• YOUR ASSIGNMENT: Beginning with the line that holds "Where should I click to: Collapse" in the data below, give again every line through the one that holds "Given: Click the TGE Date value", exactly as written.

_ _ _ _

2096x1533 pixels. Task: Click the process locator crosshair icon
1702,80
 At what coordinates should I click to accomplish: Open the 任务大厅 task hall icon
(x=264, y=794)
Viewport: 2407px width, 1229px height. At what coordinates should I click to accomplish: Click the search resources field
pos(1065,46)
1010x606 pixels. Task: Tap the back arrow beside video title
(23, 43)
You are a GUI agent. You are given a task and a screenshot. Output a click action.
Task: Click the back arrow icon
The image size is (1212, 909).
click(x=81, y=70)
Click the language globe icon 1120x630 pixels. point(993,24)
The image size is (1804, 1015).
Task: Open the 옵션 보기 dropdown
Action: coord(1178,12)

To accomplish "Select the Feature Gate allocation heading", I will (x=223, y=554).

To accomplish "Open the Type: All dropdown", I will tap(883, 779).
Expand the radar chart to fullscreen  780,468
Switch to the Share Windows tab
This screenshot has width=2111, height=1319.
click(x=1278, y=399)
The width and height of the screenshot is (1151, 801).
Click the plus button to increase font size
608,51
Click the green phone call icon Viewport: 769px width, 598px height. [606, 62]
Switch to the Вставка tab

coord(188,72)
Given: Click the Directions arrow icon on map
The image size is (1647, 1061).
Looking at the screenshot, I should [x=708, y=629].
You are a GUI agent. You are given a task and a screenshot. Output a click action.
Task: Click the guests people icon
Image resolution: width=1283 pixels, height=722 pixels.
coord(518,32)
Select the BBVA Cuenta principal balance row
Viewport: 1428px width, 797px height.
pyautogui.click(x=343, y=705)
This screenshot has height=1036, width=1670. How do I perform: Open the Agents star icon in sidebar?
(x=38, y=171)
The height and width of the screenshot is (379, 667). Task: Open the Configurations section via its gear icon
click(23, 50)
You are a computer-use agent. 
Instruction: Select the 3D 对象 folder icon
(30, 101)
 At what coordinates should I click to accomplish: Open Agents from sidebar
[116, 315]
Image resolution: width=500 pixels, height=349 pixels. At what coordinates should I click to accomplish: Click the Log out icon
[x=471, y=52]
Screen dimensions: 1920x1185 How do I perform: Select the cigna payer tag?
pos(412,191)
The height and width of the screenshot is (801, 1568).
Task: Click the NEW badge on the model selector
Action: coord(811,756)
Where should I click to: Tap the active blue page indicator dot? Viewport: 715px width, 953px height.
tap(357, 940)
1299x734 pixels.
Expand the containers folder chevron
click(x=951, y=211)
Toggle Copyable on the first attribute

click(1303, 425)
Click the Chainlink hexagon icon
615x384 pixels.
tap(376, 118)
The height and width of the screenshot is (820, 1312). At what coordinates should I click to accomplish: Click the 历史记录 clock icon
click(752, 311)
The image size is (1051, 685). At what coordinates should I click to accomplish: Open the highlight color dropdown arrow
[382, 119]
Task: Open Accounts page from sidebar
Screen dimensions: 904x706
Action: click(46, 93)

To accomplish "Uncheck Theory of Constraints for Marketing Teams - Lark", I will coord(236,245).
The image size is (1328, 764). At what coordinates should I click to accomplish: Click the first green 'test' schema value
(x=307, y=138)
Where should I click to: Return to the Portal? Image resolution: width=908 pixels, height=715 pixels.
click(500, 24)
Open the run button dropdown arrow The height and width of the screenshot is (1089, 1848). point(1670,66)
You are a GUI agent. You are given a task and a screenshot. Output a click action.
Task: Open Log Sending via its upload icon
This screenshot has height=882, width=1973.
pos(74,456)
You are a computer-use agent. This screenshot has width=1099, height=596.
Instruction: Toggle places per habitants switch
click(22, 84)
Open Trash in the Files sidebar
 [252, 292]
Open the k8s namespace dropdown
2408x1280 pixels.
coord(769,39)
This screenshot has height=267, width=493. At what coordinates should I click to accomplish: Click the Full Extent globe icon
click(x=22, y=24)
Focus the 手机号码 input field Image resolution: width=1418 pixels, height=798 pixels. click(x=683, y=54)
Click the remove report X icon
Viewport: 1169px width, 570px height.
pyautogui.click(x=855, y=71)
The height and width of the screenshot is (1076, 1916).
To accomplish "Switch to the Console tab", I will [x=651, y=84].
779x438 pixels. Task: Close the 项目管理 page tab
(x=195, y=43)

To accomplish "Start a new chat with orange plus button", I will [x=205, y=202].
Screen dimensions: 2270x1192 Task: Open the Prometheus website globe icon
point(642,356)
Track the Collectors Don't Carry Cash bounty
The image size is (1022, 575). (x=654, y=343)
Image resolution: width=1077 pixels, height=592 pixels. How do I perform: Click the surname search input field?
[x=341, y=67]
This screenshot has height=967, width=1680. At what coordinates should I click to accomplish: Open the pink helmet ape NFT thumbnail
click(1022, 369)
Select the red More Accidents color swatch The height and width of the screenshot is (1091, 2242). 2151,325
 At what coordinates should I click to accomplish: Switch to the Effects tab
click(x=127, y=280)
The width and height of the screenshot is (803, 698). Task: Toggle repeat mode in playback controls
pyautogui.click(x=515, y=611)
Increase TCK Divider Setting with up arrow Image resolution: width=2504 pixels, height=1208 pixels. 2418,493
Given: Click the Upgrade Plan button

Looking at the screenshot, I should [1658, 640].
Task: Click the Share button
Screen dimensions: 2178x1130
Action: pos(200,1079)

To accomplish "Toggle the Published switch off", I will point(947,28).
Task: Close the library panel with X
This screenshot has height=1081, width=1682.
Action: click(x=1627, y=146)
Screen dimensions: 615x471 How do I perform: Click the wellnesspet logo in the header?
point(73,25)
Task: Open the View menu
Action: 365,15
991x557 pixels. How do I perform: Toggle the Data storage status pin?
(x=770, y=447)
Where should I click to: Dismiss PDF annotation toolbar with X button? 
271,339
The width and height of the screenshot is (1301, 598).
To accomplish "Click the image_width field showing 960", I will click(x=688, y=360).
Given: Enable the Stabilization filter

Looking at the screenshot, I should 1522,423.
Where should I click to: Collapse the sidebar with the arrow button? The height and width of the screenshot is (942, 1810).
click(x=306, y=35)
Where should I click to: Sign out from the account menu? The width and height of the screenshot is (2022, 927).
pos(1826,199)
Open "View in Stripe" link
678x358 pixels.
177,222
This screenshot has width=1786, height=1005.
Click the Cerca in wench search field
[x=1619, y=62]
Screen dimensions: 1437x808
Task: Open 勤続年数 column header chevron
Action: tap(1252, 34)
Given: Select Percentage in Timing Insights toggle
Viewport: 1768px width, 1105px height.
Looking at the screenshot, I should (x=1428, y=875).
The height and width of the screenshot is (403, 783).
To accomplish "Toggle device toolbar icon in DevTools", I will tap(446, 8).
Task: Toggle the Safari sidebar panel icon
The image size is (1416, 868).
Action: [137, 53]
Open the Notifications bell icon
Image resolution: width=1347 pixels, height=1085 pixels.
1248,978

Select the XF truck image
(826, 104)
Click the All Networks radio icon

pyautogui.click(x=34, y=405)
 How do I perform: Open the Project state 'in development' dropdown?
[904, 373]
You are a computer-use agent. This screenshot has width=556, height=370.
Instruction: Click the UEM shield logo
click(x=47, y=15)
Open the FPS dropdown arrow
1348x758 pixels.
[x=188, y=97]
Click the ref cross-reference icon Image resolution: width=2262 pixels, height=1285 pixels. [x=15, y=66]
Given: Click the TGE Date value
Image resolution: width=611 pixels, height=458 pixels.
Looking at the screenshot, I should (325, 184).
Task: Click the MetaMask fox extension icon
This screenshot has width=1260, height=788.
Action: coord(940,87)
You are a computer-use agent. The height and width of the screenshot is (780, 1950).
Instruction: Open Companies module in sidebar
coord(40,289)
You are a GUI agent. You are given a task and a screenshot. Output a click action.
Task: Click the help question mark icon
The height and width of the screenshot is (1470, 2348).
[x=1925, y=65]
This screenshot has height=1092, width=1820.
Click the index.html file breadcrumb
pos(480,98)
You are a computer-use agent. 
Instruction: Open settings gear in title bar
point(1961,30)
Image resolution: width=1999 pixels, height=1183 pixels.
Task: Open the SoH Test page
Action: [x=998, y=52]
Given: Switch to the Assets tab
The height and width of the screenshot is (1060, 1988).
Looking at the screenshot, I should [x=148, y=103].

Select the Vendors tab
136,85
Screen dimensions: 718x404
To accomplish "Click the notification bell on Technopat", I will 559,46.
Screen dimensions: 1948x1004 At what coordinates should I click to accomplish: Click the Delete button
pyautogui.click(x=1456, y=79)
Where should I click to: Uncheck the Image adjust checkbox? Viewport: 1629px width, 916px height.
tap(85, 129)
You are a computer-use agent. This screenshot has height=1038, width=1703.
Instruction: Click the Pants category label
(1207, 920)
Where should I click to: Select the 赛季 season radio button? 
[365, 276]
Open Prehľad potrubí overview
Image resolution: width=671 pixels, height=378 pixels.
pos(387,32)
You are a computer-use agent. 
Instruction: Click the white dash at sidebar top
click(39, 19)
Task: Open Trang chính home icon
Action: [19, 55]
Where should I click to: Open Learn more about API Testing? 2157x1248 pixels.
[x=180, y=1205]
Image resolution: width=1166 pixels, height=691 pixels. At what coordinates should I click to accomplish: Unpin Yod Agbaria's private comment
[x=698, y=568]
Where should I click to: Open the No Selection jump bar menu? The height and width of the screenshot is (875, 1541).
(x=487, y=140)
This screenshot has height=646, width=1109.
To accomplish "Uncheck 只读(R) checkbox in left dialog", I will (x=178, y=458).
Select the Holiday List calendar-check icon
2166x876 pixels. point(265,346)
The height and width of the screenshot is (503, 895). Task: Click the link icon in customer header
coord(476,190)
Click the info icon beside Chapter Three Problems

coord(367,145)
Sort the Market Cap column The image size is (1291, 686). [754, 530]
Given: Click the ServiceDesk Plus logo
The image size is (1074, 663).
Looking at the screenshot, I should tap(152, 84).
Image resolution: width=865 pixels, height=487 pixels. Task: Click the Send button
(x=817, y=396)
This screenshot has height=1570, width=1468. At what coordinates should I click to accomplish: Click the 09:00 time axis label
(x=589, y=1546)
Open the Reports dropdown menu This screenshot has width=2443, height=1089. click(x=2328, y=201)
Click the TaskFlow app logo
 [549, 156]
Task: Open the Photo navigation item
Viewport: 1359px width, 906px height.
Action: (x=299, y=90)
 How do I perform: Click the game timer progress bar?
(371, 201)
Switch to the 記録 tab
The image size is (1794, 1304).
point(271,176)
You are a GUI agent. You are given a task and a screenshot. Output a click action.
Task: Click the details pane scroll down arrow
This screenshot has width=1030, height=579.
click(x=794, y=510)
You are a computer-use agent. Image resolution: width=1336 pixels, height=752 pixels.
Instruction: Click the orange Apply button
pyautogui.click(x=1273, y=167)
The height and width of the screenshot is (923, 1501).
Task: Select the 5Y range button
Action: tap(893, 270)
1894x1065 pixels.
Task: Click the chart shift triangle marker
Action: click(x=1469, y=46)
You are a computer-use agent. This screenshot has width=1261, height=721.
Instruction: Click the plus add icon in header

_ _ _ _

• RESPONSE TO THIS EXERCISE:
Where should I click to: Collapse the sidebar with the arrow button? The height and width of the screenshot is (942, 1810).
click(x=306, y=35)
Where should I click to: Sign out from the account menu? The width and height of the screenshot is (2022, 927).
pos(1826,199)
Open "View in Stripe" link
678x358 pixels.
177,222
This screenshot has width=1786, height=1005.
Click the Cerca in wench search field
[x=1619, y=62]
Screen dimensions: 1437x808
Task: Open 勤続年数 column header chevron
Action: tap(1252, 34)
Given: Select Percentage in Timing Insights toggle
Viewport: 1768px width, 1105px height.
Looking at the screenshot, I should (x=1428, y=875).
The height and width of the screenshot is (403, 783).
To accomplish "Toggle device toolbar icon in DevTools", I will tap(446, 8).
Task: Toggle the Safari sidebar panel icon
The image size is (1416, 868).
Action: [137, 53]
Open the Notifications bell icon
Image resolution: width=1347 pixels, height=1085 pixels.
1248,978

Select the XF truck image
(826, 104)
Click the All Networks radio icon

pyautogui.click(x=34, y=405)
 How do I perform: Open the Project state 'in development' dropdown?
[904, 373]
You are a computer-use agent. This screenshot has width=556, height=370.
Instruction: Click the UEM shield logo
click(x=47, y=15)
Open the FPS dropdown arrow
1348x758 pixels.
[x=188, y=97]
Click the ref cross-reference icon Image resolution: width=2262 pixels, height=1285 pixels. [x=15, y=66]
Given: Click the TGE Date value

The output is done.